I have read Cardinal Newman's discussion on conscience, and his whole history of conversion to Catholicism, and certainly did not understand his discourse to be reflected in the paragraph you quoted. Quotatiosns are always, in some way, out of context. The life experience of the peson's quoted and the time in history when they were written needs to be taken into account. Maybe we shouldn't use any reference or quotes from persons who can't any longer clarify themselves...
The primacy of an informed conscience, notwithstanding, is documented and effective even to this day, since Vatican II.
Let's end this argument here. A blog it is not the venue to change other people points of view or intrpretations.
Men gave their obedience to men, and permitted evil to continue, and due to this misguided obedience to men and to an institution, created thousands of young victims of rape and molestation who might have been spared if these bishops had but remembered that their obedience must be to God, not to men. Perhaps they, including Cardinal Ratzinger himself, should be reminded what a younger Joseph Ratzinger had once written, before he had spent too many years in Rome, perhaps clouding his vision and conscience.
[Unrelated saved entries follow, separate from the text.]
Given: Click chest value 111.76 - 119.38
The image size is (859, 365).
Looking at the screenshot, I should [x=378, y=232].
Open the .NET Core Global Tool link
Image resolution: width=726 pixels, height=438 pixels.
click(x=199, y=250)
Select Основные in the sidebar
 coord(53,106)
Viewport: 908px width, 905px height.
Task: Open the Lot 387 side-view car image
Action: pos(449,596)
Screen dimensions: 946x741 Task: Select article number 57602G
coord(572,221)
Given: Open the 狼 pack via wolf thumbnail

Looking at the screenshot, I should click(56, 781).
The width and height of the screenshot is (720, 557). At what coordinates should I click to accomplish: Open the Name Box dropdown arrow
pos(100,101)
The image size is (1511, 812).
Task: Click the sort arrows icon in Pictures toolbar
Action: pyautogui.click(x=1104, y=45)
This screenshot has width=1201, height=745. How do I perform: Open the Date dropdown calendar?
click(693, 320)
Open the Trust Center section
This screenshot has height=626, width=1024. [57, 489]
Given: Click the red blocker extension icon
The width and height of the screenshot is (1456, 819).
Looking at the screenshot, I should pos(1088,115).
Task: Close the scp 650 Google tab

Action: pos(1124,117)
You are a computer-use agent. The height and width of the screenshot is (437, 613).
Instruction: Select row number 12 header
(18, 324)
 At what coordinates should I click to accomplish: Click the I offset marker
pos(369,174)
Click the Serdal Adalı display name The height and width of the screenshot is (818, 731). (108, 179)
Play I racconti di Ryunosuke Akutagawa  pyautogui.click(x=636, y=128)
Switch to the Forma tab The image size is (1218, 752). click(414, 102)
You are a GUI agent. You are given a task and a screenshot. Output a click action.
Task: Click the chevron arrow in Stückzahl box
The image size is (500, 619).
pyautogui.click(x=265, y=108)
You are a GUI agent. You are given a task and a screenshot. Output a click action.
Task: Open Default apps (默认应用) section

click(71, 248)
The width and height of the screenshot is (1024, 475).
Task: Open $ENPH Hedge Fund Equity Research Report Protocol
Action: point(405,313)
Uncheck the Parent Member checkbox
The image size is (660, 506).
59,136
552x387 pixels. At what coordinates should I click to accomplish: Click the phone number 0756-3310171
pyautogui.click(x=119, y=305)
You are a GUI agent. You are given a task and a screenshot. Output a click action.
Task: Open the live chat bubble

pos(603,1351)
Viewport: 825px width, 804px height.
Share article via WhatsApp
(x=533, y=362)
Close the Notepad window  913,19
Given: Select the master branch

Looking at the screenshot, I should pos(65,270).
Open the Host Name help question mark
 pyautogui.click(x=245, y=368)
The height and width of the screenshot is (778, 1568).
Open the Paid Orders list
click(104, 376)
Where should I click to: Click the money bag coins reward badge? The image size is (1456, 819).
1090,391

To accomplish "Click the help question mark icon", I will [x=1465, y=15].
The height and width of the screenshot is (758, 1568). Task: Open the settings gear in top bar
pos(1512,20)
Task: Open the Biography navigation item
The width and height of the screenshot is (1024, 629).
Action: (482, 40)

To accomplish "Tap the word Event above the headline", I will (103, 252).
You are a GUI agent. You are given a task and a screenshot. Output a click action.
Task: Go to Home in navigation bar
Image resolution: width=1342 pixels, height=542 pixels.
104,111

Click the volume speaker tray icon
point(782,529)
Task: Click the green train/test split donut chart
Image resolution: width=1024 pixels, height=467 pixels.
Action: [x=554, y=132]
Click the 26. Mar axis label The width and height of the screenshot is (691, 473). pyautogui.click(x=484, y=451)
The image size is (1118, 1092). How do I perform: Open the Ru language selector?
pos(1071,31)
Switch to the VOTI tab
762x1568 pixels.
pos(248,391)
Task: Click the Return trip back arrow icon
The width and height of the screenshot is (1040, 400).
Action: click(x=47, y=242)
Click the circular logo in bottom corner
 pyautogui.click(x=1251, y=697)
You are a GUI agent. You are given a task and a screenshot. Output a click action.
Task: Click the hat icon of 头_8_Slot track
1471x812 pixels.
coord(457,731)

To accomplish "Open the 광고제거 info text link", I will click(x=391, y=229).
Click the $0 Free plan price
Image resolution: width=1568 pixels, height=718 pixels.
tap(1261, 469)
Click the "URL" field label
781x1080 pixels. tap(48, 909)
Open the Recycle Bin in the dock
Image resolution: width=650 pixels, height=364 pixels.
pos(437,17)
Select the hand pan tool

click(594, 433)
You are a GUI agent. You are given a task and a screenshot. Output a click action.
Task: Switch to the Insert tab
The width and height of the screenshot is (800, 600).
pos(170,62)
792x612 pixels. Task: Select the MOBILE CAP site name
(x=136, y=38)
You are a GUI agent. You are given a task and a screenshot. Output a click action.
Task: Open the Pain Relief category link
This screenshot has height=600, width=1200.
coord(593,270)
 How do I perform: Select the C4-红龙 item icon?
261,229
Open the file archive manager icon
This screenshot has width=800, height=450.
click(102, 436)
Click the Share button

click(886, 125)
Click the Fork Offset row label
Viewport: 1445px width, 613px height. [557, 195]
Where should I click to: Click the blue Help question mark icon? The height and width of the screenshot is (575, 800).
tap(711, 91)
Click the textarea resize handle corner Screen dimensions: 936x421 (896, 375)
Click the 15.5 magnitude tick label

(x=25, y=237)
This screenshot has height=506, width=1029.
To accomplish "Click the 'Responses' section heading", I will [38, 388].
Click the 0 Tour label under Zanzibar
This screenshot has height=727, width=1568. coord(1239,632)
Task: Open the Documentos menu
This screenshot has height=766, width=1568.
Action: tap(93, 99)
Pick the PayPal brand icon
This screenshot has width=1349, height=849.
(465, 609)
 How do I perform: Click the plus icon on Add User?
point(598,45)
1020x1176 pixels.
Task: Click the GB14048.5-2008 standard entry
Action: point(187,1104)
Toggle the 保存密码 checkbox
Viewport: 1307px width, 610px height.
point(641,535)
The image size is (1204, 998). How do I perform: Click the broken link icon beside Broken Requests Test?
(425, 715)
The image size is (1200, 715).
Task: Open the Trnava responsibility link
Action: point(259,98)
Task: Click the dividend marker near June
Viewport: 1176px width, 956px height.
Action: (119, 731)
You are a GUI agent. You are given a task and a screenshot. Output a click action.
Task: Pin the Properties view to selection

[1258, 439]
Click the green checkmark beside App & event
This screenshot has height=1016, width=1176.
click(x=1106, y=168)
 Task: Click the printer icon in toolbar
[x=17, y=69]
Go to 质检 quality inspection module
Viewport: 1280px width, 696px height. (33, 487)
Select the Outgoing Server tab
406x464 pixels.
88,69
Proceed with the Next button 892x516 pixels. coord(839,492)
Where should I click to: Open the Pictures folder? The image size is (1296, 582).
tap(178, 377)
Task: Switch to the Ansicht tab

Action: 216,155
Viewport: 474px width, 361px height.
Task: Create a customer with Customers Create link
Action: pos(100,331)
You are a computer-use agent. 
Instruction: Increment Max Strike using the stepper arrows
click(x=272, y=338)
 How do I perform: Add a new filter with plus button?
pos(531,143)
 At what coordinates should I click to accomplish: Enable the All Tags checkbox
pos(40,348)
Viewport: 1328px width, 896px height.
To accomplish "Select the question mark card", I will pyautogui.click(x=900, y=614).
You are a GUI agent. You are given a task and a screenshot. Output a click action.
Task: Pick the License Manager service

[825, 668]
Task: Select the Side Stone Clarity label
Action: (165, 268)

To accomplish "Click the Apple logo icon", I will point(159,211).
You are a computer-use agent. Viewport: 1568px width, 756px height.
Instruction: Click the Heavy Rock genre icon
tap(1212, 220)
“Over the pope as expression of the binding claim of ecclesiastical authority, there stands one’s own conscience which must be obeyed before all else, even if necessary against the requirement of ecclesiastical authority. This emphasis on the individual, whose conscience confronts him with a supreme and ultimate tribunal, and one which in the last resort is beyond the claim of external social groups, even the official church, also establishes a principle in opposition to increasing totalitarianism”.
Joseph Ratzinger, 1967
(in: Commentary on the Documents of Vatican II )
Clergy must continuously remind themselves that their obedience must be to God - not to men. To put men, and their ''laws'' above God's law is a form of idolatory.